Gazing at graphic photos of insect infestations, the students didn’t flinch. Later, many said this presentation was their favorite.
Students also talked to Hennepin County Deputy Diane Nelson, who brought the county’s mobile crime lab to Century and allowed students to see the equipment she works with when processing a crime scene. Nelson, a latent fingerprint expert who received three years of on-the-job training after her formal college education, emphasized that evidence collection is a painstaking process that can take some unusual turns.
She noted that she once helped convict a serial burglar with DNA evidence she collected from a partially-consumed corndog. “Busted by a corndog,” she commented. “It can happen.”
By the way, who killed Ron Anderson?
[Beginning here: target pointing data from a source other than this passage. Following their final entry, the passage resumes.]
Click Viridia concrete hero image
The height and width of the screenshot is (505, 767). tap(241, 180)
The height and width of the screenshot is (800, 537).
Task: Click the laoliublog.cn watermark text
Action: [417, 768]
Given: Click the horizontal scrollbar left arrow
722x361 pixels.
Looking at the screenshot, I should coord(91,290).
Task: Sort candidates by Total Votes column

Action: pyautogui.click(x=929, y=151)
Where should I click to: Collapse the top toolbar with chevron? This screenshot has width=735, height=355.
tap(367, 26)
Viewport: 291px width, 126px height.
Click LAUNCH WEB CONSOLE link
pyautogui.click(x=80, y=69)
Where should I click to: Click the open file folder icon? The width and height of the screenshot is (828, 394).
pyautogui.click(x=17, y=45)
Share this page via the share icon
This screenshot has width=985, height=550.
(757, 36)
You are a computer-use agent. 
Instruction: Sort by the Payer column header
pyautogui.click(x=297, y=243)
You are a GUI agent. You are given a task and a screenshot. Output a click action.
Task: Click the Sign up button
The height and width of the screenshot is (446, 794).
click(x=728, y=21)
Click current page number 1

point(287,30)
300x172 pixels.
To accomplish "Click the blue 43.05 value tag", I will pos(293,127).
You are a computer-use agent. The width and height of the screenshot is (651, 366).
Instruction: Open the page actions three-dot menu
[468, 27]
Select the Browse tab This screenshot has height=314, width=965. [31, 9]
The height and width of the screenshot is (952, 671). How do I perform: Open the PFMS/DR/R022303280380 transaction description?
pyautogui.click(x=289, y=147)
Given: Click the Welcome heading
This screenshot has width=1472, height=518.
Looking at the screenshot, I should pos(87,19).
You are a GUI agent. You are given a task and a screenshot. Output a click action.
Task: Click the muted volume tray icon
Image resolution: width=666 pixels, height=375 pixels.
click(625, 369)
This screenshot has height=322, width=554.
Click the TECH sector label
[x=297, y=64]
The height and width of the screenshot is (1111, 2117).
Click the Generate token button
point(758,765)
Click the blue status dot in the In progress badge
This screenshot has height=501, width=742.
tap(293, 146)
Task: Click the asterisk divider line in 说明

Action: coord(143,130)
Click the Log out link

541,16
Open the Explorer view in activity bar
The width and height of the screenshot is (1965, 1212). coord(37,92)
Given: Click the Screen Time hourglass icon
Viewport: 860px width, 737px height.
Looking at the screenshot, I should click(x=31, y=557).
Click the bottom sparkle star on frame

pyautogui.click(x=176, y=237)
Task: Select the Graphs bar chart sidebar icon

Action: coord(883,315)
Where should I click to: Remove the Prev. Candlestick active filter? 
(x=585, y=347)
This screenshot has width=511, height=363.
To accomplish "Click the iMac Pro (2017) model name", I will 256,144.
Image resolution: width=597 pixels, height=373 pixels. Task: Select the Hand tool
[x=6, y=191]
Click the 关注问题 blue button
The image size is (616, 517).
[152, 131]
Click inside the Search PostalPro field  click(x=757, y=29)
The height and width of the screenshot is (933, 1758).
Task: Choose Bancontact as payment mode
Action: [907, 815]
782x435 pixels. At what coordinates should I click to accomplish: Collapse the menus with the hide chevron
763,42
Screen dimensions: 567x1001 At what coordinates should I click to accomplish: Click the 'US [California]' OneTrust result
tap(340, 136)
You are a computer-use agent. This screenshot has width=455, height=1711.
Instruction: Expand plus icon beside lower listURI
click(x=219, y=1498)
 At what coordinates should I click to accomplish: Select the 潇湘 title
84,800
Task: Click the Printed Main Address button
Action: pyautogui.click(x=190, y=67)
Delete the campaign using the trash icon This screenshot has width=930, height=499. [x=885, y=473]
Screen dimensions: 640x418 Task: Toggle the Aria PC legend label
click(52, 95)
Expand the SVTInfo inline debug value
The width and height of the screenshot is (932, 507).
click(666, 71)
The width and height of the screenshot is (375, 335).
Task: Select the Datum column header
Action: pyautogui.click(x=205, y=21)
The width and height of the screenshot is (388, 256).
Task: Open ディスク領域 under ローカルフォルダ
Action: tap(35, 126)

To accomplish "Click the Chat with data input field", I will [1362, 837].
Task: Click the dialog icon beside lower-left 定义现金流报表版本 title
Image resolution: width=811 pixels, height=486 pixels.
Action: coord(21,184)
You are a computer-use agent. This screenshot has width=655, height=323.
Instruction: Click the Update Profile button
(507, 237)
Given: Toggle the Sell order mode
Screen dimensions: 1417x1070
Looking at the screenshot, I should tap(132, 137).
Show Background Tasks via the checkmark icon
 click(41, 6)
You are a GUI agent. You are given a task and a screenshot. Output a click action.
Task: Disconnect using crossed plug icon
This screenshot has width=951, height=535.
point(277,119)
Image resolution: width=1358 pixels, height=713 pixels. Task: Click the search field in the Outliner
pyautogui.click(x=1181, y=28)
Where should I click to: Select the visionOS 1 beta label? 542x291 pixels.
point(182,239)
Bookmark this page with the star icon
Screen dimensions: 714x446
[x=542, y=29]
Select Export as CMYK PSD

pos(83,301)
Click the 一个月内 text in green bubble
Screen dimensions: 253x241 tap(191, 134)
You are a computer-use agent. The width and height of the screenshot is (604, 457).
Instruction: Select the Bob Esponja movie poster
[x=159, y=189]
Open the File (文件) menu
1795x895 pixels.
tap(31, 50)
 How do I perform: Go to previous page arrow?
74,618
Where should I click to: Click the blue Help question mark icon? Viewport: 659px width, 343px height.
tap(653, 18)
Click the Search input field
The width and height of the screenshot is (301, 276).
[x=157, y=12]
The students obtained arrest warrants for their prime suspect, a dean at the college, who killed him in a “blind rage” over criticism of her programs.
But the students’ investigation didn’t reveal the second simulated shooter, a biology professor, who was hired by the head of the college’s IT unit to kill the president.
“In real life, this can happen,” said Vukelich. “Statutes are open to interpretation, investigations are often incomplete and we have to work with many unknowns.”
The CSI Century: In Search of the Truth conference was funded by a grant from the National Science Foundation.